Abstract

The Galileo spacecraft encountered the Earth once on 8 December 1990 (Earth‐I) and again on 8 December 1992 (Earth‐II). These flybys provided excellent opportunities to evaluate the performance of the Energetic Particle Detector (EPD) and establish analysis procedures in a relatively well‐known environment. Further, because Galileo's Earth flyby trajectories were very rapid and nearly radial, the radiation belt measurements provided an excellent “snapshot” of trapped radiation.
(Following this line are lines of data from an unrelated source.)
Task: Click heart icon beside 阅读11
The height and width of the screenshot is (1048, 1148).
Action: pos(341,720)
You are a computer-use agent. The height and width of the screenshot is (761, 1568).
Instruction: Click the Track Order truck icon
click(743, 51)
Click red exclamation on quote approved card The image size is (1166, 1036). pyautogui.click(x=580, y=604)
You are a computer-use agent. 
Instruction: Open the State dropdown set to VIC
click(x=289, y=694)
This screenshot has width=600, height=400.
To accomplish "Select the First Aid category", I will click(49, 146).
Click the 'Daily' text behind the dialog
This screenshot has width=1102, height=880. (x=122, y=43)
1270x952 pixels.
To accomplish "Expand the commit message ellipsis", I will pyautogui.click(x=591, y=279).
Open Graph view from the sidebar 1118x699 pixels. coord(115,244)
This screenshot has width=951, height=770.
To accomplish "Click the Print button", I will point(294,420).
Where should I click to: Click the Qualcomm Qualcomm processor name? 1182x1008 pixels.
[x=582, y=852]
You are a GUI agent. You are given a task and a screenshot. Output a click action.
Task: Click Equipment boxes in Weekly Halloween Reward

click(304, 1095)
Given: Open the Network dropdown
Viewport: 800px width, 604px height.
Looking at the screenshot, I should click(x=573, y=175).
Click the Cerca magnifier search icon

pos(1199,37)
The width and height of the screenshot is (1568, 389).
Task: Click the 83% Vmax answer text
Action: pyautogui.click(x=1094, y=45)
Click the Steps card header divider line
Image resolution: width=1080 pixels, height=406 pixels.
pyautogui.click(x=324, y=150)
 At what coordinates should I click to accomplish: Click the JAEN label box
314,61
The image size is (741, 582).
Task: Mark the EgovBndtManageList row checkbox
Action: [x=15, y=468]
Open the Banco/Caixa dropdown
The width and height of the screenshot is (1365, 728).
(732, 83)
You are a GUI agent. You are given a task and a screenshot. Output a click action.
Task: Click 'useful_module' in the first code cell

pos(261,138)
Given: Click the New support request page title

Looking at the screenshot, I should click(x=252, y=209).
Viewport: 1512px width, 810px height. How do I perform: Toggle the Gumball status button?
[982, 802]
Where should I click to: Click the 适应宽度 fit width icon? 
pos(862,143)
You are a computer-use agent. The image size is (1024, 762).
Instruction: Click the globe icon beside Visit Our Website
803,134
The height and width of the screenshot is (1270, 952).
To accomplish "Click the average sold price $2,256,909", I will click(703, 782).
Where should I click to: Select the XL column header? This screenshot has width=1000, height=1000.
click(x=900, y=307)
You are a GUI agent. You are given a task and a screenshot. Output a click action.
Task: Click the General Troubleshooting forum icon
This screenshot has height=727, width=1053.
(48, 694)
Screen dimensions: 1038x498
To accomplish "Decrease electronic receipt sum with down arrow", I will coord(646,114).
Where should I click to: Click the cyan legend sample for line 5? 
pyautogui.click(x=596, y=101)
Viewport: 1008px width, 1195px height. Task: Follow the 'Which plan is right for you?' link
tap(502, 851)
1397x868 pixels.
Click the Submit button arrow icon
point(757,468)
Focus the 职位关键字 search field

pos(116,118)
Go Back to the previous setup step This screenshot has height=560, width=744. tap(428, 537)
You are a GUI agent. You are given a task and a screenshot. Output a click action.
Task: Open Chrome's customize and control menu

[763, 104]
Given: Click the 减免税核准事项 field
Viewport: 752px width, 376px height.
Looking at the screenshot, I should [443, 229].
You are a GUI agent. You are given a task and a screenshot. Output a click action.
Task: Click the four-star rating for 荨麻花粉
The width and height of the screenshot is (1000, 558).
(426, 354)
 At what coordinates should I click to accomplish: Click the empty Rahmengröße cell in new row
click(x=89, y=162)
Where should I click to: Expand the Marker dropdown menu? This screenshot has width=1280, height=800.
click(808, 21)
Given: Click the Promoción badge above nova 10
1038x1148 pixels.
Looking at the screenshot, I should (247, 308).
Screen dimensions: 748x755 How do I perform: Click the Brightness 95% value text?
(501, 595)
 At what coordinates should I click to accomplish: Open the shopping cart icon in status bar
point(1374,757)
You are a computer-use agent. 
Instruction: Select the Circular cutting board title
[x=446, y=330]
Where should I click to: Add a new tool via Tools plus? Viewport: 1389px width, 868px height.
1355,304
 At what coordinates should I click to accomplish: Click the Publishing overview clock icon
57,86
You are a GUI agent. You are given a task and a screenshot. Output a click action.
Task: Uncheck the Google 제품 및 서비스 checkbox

Because of the rapid flyby and the 20‐s spin period of Galileo, great care had to be taken to remove time aliasing from the pitch angle distributions. Large anisotropies were also present due to intrinsic density gradients. Spherical harmonics were fitted to the pitch and phase distributions in order to obtain fluxes from which phase space densities could be computed. The phase space density (PSD) was calculated from the fitted count rate for the particles (protons) that conserve the first and second adiabatic invariants. The values of 10.0, 15.0, 20.0, 25.0 30.0, 35.0, 40.0, 45.0, and 50.0 MeV/G were used for the first adiabatic invariant, and the values of 0.10, 0.15, 0.20, 0.25, 0.30, and 0.50 G0.5 RE were used for the second adiabatic invariant to determine the PSD from Earth‐I and Earth‐II observations. The extracted PSDs were examined for radial diffusion. Results show there is no unique global dependency of the diffusion coefficient to L, except for a limited region of the first and second adiabatic invariants.